OBJECTIVE.
Could you recast only the part of the rows starting with the line containing "How do I perform: Select" and going on through the final row as a JSON array of strings, one string per line, with blank lines left out?

--- start of SUPPLIED MATERIAL ---

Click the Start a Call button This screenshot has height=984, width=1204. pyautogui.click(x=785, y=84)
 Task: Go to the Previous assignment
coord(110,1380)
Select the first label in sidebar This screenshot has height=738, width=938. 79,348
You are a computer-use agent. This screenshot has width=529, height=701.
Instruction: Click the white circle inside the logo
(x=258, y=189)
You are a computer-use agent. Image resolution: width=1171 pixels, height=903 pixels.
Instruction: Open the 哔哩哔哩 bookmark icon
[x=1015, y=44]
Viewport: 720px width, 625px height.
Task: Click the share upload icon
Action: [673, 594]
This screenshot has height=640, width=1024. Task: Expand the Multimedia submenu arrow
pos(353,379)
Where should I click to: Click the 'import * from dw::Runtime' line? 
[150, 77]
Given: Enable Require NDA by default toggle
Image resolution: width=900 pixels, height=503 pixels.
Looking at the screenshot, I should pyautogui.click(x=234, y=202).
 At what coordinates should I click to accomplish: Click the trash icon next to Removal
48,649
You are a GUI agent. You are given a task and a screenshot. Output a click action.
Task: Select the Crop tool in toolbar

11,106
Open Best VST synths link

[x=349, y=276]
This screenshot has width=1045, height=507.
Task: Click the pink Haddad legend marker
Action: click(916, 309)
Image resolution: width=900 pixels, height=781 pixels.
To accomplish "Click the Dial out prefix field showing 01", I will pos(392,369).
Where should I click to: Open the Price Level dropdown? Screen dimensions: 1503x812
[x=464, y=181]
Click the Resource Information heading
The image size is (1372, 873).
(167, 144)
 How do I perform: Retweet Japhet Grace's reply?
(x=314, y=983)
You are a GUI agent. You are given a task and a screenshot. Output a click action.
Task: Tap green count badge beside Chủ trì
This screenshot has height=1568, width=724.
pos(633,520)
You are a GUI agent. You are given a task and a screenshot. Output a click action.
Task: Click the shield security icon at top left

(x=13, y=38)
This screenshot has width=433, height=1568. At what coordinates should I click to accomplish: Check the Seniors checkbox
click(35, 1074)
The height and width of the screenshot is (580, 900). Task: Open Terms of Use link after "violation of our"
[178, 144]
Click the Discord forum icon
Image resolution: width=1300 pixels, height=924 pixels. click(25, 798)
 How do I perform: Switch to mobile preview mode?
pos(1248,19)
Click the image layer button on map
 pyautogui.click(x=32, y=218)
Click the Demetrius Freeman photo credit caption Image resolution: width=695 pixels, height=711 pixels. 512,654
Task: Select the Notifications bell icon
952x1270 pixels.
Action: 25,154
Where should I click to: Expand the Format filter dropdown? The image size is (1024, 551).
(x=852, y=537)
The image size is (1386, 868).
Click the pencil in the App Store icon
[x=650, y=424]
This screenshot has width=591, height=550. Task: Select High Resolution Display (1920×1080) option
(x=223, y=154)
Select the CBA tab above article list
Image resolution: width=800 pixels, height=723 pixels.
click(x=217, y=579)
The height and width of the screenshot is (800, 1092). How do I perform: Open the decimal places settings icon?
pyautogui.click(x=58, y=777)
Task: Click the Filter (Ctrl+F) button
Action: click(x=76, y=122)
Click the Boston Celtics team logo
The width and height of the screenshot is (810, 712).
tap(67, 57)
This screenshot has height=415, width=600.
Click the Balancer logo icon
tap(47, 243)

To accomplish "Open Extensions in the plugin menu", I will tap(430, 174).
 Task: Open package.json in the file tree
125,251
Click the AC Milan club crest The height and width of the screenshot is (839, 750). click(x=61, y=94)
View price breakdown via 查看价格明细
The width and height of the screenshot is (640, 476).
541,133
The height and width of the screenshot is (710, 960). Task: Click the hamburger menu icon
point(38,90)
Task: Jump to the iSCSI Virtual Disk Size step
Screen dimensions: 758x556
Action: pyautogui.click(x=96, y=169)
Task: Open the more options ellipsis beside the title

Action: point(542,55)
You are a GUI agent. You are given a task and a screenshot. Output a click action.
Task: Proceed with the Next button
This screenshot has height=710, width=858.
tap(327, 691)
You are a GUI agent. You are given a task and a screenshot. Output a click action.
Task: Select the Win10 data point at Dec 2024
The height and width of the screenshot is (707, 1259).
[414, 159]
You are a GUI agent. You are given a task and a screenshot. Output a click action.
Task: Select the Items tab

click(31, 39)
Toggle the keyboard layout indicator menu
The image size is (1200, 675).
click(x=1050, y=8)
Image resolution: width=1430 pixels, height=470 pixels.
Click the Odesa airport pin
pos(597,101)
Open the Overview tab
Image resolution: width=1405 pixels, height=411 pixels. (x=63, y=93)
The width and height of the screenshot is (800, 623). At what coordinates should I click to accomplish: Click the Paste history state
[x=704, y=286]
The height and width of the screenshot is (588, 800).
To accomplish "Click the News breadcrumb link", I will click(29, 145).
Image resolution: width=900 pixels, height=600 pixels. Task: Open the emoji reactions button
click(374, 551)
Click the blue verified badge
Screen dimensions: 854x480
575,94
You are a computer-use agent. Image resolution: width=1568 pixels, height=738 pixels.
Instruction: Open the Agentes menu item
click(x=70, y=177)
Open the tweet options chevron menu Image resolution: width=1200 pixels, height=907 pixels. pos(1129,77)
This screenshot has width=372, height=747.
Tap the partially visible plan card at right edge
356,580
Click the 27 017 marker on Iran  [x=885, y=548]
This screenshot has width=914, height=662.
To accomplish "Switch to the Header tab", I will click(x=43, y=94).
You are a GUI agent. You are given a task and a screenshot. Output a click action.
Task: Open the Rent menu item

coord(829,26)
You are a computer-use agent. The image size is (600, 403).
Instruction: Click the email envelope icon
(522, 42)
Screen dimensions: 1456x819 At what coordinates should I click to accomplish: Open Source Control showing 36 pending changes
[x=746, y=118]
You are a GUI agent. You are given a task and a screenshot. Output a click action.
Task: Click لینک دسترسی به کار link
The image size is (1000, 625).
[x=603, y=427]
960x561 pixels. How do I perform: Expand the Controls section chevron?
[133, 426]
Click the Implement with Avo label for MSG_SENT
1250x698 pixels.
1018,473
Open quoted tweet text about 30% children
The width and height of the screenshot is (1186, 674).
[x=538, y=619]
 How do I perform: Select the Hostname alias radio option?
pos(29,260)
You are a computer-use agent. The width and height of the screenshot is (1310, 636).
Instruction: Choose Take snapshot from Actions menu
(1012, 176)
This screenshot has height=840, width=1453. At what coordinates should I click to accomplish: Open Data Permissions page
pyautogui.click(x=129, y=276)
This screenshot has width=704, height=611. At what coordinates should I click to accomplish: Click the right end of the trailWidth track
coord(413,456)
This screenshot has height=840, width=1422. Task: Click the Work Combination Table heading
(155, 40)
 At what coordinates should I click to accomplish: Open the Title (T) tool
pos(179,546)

--- end of SUPPLIED MATERIAL ---

FINAL RESULT.
[
  " How do I perform: Select the Hostname alias radio option?",
  "pos(29,260)",
  "You are a computer-use agent. The width and height of the screenshot is (1310, 636).",
  "Instruction: Choose Take snapshot from Actions menu",
  "(1012, 176)",
  "This screenshot has height=840, width=1453. At what coordinates should I click to accomplish: Open Data Permissions page",
  "pyautogui.click(x=129, y=276)",
  "This screenshot has width=704, height=611. At what coordinates should I click to accomplish: Click the right end of the trailWidth track",
  "coord(413,456)",
  "This screenshot has height=840, width=1422. Task: Click the Work Combination Table heading",
  "(155, 40)",
  " At what coordinates should I click to accomplish: Open the Title (T) tool",
  "pos(179,546)"
]